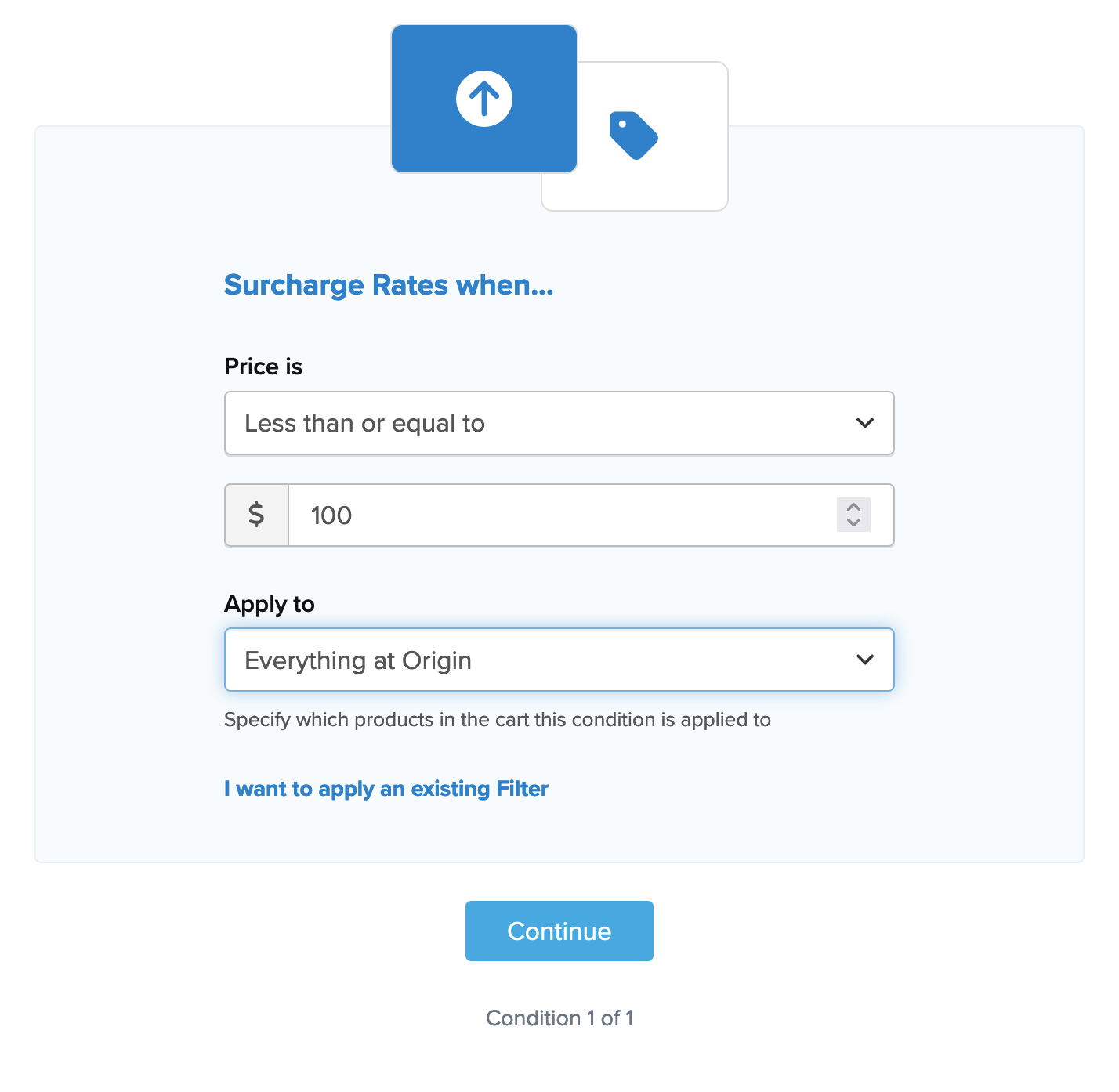Click the "Surcharge Rates when..." heading
This screenshot has height=1092, width=1119.
[389, 285]
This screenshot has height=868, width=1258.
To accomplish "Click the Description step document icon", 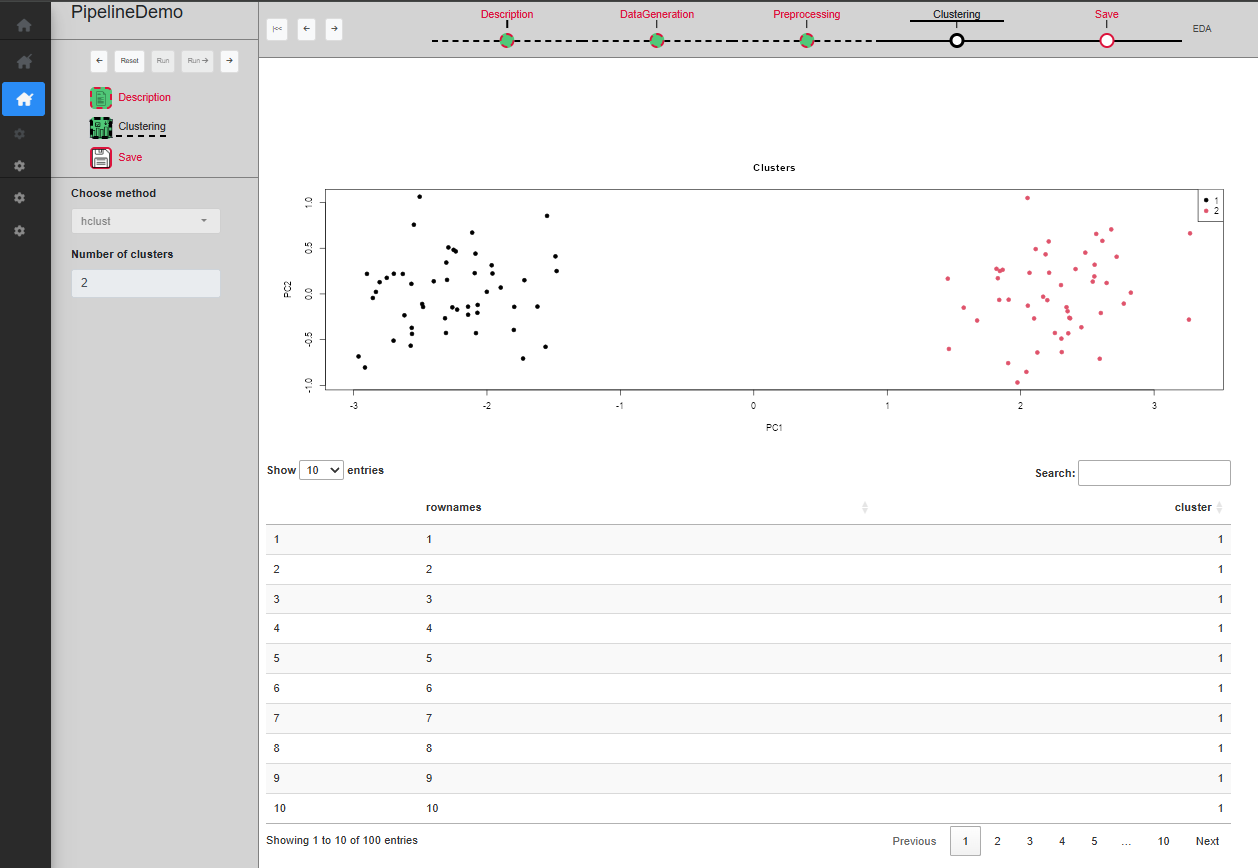I will point(101,98).
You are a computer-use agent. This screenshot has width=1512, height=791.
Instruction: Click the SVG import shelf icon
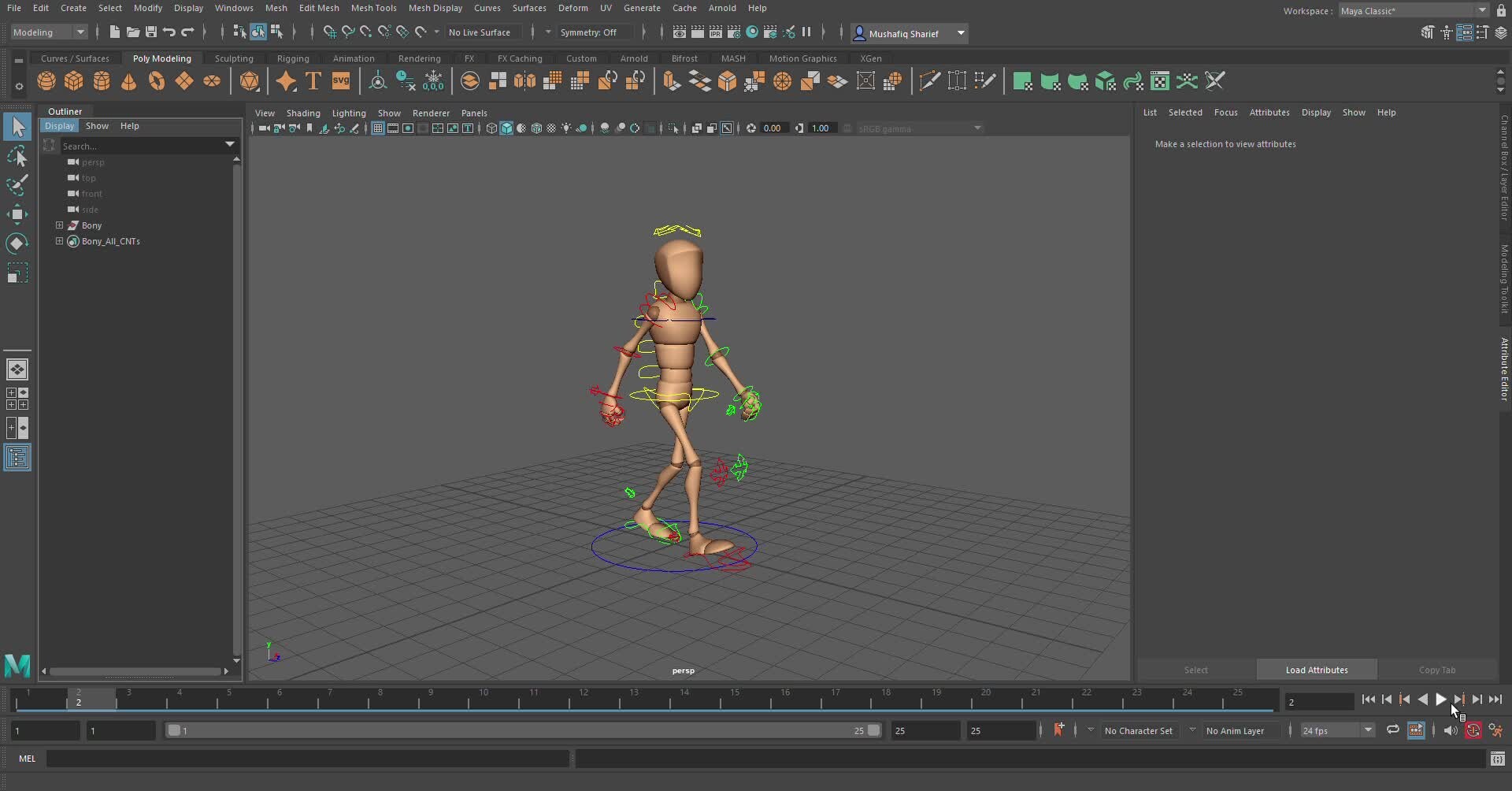[x=341, y=81]
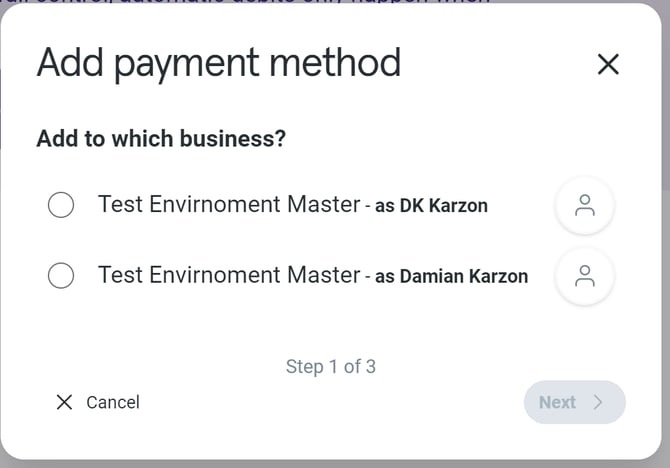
- - - - -
# Task description
Please swap "shelf" for "toolbar" in the lines starting at the one containing "You are a computer-use" and ending at the end of the records, and give only those lines again with all else unchanged. Leave the pictures out of your answer.

# Solution to this task
You are a computer-use agent. This screenshot has width=1512, height=791.
Instruction: Click the SVG import toolbar icon
[x=341, y=81]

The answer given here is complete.